▸ **The problem**
Look over the lines below. Report each one that includes the string "computer".

(Stored records)
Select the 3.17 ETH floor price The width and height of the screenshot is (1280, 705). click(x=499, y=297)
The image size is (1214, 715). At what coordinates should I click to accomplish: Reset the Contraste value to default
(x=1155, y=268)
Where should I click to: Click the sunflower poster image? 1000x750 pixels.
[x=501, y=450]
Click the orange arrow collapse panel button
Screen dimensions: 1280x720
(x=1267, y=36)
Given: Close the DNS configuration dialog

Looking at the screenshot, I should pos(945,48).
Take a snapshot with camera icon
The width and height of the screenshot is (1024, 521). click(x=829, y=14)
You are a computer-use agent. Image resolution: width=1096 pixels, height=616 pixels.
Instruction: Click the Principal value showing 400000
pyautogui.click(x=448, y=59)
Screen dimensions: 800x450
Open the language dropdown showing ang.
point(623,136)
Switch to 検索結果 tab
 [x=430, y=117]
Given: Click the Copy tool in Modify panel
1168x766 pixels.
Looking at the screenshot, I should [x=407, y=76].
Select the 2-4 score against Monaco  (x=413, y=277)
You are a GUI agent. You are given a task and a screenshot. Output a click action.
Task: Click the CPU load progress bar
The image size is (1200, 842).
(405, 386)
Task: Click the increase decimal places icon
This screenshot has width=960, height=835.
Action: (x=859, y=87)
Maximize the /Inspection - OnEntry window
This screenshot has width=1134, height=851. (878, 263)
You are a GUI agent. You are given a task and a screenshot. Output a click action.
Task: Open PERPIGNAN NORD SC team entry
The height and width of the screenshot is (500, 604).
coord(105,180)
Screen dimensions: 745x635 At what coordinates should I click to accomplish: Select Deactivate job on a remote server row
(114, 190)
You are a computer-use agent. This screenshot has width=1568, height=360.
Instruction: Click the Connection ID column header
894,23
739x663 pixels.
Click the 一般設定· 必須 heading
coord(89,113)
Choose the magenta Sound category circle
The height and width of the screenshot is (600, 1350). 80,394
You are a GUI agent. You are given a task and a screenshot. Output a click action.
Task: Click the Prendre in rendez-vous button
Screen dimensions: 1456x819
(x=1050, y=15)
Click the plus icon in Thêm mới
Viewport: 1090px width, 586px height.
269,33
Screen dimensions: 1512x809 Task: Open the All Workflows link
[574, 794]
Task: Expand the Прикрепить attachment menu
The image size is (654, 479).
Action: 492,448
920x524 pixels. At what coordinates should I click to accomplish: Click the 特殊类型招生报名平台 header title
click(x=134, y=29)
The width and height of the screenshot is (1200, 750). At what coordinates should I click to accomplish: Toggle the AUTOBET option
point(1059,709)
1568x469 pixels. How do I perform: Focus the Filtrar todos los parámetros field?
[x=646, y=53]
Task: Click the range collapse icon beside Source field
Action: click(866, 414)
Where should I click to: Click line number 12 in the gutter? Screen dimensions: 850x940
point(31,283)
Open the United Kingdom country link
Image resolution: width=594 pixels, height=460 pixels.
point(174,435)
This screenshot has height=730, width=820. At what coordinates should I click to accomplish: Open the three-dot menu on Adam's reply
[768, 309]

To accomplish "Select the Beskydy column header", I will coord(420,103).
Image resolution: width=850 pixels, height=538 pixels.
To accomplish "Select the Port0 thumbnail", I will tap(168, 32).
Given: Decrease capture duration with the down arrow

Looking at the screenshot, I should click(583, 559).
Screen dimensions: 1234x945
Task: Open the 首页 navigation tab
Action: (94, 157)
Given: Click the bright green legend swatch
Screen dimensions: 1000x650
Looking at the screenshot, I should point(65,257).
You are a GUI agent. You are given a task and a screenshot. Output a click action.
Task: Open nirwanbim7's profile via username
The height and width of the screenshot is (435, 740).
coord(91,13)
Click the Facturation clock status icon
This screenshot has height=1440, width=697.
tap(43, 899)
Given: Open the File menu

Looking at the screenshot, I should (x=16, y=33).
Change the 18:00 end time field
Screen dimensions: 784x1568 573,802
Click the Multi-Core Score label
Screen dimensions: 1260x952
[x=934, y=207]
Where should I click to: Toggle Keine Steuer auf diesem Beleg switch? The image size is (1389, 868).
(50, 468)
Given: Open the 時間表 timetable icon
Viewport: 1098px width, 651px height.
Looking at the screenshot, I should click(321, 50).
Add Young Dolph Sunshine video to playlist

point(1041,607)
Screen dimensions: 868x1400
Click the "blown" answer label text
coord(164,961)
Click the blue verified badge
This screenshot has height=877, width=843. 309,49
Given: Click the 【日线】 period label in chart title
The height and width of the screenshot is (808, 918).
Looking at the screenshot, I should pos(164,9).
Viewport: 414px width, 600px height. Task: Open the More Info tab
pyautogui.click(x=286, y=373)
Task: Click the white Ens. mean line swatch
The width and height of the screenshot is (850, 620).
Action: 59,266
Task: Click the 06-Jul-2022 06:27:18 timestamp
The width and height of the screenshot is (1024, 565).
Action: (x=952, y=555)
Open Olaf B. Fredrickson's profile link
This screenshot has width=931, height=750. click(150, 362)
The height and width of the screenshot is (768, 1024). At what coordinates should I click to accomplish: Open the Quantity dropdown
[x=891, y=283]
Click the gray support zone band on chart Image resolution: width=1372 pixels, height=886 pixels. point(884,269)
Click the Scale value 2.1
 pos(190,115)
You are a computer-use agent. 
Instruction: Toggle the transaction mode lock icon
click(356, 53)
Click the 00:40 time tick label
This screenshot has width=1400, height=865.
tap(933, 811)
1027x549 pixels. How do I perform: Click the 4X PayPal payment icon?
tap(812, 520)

▸ **Result**
You are a computer-use agent. Image resolution: width=1096 pixels, height=616 pixels.
You are a computer-use agent. This screenshot has width=1568, height=360.
You are a computer-use agent. 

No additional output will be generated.